取り組む課題
- A) appsettings.json の設定に関する文章について、次の問いに答えてください。
(i) ASP.NET Coreプロジェクトを作ると、開発環境用にどのファイルが自動生成されますか。
(ii) 環境変数名として何を採用すると書かれていますか。
(iii) 前提条件として、nugetから何をインストールしますか。
- B) appsettings.json の設定に関する文章のうち、「ASP.NET Coreプロジェクトを作」から「コンソールアプリなど他のプロジェクトからは使えません。」までの箇所を書き写してください。
- C) appsettings.json の設定に関する文章を、最後に示された部分の後から続けて書いてください。

抜粋した文章
▼
はじめに
アプリケーション設定ファイルにappsettings.json
を使う方法があります。
元々ASP.NET Coreプロジェクトで使われている手法です。
ASP.NET Coreプロジェクトを作ると、開発環境用にappsettings.Development.json
とファイル名にサフィックスが付いたファイルが自動生成されます。
ここは環境変数ASPNETCORE_ENVIRONMENT
にDevelopment
やProduction
の値を与えると、サービスクラス側が自動判定して当該のファイルを読んでくれます。
ASP.NET Core の構成
いきさつ
しかし、この機能はASP.NET Coreの機能です。
コンソールアプリなど他のプロジェクトからは使えません。
という事で自分で実装します。
結論
- デバッグ設定に環境変数を追加する
- ただし環境変数名は
DOTNET_ENVIRONMENT
を採用する(ASP.NET Coreではないので)
- ただし環境変数名は
-
ConfigurationBuilder
のチェインを応用する - 環境変数
DOTNET_ENVIRONMENT
の値をファイル名のサフィックスにする
どうする
コード側だけでなくプロジェクト設定も必要です。
前提条件
- nugetからMicrosoft.Extensions.Configuration.Jsonをインストール
- .NET6.0以上(多分.NET Framework 4.6.2以降ならOK)
- appsettings.jsonは自分で作る事(ASP.NET CoreのプロジェクトからパクってきてもOK)
プロジェクト設定
Visual Studio 2022の内容です。シェルに環境変数を与えてもOKです。
- [ソリューションエクスプローラー]から対象のプロジェクトを右クリック
- コンテキストメニュから[プロパティ]
- 左ペインの[デバッグ]
- [デバッグ起動プロファイルUIを開く]
- [環境変数]に下記を追加
- 名前に
DOTNET_ENVIRONMENT
- 値に
Development
- 名前に
- プロジェクトディレクトリの
appsettings.json
を同じディレクトリにコピペし、appsettings.Development.json
を作る -
appsettings.json
とappsettings.Development.json
それぞれ、[出力ディレクトリにコピー]を[新しい場合はコピーする]に変更する
コード側
var env = Environment.GetEnvironmentVariable("DOTNET_ENVIRONMENT") ?? string.Empty;
var configuration = new ConfigurationBuilder()
▲
表示データ行
▼
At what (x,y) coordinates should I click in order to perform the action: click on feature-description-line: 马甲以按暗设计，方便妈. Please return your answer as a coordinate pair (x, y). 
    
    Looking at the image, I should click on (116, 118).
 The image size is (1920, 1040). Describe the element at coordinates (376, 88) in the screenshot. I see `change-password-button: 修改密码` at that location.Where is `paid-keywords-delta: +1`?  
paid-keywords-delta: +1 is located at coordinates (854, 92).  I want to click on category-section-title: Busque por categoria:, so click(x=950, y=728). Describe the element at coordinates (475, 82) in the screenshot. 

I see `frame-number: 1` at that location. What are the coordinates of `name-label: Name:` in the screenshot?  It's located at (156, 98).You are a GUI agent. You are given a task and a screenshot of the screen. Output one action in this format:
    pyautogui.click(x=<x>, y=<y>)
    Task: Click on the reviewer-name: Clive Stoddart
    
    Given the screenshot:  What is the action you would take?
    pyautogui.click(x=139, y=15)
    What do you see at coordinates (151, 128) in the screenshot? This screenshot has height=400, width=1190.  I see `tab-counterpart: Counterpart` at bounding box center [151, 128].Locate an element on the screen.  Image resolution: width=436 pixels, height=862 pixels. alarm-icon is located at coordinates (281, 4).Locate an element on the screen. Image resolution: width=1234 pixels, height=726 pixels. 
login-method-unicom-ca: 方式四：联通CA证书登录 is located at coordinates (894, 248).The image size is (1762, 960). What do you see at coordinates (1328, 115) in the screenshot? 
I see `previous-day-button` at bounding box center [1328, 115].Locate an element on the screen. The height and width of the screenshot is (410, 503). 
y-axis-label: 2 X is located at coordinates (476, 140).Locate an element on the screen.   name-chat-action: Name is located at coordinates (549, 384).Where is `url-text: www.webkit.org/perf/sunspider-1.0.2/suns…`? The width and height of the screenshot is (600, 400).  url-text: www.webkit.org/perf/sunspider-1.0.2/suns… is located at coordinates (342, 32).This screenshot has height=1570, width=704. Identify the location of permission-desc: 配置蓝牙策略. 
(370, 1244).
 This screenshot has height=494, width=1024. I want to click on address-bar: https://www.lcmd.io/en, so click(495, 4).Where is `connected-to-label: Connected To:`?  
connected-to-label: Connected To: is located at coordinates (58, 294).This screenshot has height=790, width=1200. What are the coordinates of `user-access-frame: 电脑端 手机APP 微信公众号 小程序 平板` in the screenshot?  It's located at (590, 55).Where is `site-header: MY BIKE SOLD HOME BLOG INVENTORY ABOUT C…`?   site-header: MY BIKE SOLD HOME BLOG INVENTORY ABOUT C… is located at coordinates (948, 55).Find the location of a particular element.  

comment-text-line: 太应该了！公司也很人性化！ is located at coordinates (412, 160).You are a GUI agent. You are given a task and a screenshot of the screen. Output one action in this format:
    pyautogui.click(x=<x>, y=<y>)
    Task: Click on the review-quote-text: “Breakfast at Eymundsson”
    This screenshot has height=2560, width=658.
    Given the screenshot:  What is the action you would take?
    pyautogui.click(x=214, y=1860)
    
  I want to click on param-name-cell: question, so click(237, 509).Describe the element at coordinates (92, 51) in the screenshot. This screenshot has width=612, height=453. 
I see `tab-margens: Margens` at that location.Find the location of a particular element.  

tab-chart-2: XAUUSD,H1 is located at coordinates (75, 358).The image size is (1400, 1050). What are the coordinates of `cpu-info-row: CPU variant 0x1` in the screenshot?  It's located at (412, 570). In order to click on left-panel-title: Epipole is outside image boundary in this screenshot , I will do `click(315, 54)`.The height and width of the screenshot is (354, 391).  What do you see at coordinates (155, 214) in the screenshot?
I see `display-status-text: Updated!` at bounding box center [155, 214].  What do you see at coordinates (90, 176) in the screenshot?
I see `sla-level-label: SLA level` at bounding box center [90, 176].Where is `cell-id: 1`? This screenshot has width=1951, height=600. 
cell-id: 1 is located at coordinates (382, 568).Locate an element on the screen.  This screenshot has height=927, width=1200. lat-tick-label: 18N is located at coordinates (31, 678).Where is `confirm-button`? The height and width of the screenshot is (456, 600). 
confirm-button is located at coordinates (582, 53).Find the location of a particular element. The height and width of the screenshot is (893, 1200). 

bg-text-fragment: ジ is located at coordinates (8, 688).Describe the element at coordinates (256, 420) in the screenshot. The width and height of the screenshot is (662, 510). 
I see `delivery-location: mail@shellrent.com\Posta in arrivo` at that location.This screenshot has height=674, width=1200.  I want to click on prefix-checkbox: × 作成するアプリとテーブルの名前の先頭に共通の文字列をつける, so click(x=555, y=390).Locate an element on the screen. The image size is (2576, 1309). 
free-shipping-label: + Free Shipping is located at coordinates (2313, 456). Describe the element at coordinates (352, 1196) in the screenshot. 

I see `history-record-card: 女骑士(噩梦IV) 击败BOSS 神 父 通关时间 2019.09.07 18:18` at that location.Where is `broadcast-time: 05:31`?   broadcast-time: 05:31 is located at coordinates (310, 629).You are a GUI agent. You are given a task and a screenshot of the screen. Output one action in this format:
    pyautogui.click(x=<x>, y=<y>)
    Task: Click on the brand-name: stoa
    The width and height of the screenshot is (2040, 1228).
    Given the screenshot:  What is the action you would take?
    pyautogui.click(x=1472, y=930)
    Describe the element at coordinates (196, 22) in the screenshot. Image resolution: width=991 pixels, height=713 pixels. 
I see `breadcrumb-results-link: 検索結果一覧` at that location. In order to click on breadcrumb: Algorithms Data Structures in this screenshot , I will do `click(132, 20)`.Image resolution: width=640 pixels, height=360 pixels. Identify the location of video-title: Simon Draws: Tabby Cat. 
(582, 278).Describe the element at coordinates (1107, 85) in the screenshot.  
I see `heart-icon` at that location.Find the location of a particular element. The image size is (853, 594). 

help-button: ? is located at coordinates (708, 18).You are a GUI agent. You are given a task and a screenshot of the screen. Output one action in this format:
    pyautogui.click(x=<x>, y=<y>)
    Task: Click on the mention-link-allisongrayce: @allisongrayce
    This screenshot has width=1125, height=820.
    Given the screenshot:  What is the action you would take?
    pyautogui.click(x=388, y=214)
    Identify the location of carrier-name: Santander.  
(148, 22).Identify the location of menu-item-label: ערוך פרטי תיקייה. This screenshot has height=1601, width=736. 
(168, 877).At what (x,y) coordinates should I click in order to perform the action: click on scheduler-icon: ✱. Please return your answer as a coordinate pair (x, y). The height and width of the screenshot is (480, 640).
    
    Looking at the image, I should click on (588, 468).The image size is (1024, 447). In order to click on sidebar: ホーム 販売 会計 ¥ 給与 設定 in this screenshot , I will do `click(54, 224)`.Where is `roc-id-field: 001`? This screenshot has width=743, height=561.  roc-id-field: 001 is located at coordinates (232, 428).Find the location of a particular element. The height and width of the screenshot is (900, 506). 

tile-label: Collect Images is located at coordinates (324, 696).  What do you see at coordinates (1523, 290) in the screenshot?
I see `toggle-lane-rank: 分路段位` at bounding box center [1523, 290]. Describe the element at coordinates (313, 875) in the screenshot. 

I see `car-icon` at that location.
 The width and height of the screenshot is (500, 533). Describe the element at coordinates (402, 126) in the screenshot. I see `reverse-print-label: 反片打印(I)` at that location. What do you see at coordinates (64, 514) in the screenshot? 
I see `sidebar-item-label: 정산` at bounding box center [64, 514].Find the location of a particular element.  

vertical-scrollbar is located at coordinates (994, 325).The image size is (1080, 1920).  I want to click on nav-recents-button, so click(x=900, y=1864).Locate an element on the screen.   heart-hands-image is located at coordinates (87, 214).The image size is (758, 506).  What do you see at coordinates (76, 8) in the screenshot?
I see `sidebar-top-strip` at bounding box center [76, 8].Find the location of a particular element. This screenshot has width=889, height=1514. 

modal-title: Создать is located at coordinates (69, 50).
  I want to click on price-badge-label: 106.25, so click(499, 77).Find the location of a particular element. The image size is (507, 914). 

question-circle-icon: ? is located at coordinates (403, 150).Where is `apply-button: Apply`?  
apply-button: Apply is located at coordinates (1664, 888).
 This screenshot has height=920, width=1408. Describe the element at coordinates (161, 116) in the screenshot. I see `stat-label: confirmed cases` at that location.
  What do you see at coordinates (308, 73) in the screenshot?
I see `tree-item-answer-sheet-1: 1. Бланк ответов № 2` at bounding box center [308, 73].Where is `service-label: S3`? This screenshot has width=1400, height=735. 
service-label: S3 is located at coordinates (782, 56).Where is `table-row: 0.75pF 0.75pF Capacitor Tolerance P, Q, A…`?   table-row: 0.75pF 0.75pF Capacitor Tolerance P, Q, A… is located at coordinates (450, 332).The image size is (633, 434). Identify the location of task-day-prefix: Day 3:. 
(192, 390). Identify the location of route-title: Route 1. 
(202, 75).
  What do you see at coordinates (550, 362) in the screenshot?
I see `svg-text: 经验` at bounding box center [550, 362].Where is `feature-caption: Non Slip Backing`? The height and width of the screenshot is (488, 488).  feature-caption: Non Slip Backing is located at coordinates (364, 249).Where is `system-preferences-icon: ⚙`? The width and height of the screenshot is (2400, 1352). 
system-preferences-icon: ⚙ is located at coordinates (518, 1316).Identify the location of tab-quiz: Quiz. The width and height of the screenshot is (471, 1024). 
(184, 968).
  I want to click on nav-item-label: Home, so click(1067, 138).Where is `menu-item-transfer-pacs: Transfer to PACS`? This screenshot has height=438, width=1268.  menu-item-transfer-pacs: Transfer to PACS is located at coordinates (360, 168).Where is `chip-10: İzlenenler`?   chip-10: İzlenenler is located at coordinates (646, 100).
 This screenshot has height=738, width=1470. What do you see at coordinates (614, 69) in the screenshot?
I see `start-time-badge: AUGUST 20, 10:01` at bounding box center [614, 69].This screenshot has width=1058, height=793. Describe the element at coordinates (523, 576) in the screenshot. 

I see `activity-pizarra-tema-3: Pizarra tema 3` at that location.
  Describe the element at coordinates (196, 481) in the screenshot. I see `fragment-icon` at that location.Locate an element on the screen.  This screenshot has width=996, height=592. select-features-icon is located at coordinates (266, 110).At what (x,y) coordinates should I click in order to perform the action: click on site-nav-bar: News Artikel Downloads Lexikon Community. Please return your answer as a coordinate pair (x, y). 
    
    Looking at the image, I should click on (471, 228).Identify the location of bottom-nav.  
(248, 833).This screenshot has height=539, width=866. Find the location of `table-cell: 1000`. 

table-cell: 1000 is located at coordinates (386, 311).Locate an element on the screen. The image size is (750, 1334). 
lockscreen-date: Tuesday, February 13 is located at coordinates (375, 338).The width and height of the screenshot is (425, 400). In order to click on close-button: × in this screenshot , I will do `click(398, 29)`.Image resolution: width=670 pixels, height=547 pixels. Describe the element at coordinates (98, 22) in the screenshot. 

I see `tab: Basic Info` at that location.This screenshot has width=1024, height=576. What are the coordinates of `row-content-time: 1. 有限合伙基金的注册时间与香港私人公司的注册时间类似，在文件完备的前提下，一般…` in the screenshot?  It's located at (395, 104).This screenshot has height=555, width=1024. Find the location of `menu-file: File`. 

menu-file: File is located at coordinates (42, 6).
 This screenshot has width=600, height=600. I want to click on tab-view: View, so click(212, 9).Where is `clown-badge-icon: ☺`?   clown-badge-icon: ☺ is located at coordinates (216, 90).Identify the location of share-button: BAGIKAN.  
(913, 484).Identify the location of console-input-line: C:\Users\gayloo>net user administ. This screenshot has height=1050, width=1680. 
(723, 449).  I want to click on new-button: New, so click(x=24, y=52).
▲
順番の解答
- A)
(i) appsettings.Development.json
(ii) DOTNET_ENVIRONMENT
(iii) Microsoft.Extensions.Configuration.Json

- B)
ASP.NET Coreプロジェクトを作ると、開発環境用にappsettings.Development.json
とファイル名にサフィックスが付いたファイルが自動生成されます。
ここは環境変数ASPNETCORE_ENVIRONMENT
にDevelopment
やProduction
の値を与えると、サービスクラス側が自動判定して当該のファイルを読んでくれます。
ASP.NET Core の構成
いきさつ
しかし、この機能はASP.NET Coreの機能です。
コンソールアプリなど他のプロジェクトからは使えません。

- C)
.SetBasePath(Directory.GetCurrentDirectory())
.AddJsonFile("appsettings.json") //appsettings.jsonは必須
.AddJsonFile($"appsettings.{env}.json", true) //ppsettings.Development.jsonなどはオプション
.Build();
これでappsettings.json
よりもappsettings.{env}.json
が優先されます。
もしappsettings.{env}.json
が無かったり、環境変数がセットされていなければappsettings.json
が使われます。
余談
Gitなどバージョン管理を行う際にも便利になります。(ただし開発者が一人である場合のみ。)
設定ファイルがアプリケーションに必須の場合は、バージョン管理に登録する事になります。
しかし、設定ファイルに接続文字列やパスワードなどを書く必要があると、設定ファイルの内容がバージョン管理されるため、秘匿するべき内容がバージョン管理システムから見えてしまいます。
どうする
ファイル別に下記のように設定します。
ファイル | バージョン管理 | 内容 |
---|---|---|
appsettings.json |
する | サンプル設定だけ |
appsettings.Development.json |
しない | ローカルや開発環境の設定 |
appsettings.Production.json |
しない | 本番環境の設定 |
おわりに
ASP.NET Coreがどうしてるかはめんどくさいしソース読みたくないので知らん。
秘匿情報は環境変数に埋め込む方がいいかも。